What the exercise asks
The expected output is the set of lines below beginning at the one that contains "This screenshot has width=969, height=526." and ending at the final line, reproduced exactly.

Records for the task
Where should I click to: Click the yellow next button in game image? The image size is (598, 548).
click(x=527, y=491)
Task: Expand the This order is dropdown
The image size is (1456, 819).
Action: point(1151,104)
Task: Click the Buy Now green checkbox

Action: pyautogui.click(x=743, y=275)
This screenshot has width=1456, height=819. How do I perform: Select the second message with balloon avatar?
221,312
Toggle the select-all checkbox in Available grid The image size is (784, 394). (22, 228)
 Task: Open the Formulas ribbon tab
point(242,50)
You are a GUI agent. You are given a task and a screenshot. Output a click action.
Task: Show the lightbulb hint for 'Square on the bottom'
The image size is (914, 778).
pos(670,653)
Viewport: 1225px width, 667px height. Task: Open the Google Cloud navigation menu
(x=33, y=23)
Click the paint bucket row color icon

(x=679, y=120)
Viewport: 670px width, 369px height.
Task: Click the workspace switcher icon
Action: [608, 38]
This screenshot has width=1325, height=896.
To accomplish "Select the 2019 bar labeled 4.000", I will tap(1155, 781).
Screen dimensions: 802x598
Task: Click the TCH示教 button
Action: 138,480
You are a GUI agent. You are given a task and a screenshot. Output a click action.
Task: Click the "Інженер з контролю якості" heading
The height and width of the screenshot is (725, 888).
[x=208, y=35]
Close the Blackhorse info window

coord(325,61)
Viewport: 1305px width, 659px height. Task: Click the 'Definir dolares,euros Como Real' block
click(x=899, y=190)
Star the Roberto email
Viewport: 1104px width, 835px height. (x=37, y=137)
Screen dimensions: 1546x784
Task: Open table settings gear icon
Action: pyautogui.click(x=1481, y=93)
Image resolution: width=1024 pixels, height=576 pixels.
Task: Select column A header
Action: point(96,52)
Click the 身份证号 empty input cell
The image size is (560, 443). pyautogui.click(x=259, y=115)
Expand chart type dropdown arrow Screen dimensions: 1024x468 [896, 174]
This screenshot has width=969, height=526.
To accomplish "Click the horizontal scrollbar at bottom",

Result of this task
This screenshot has width=969, height=526.
To accomplish "Click the horizontal scrollbar at bottom",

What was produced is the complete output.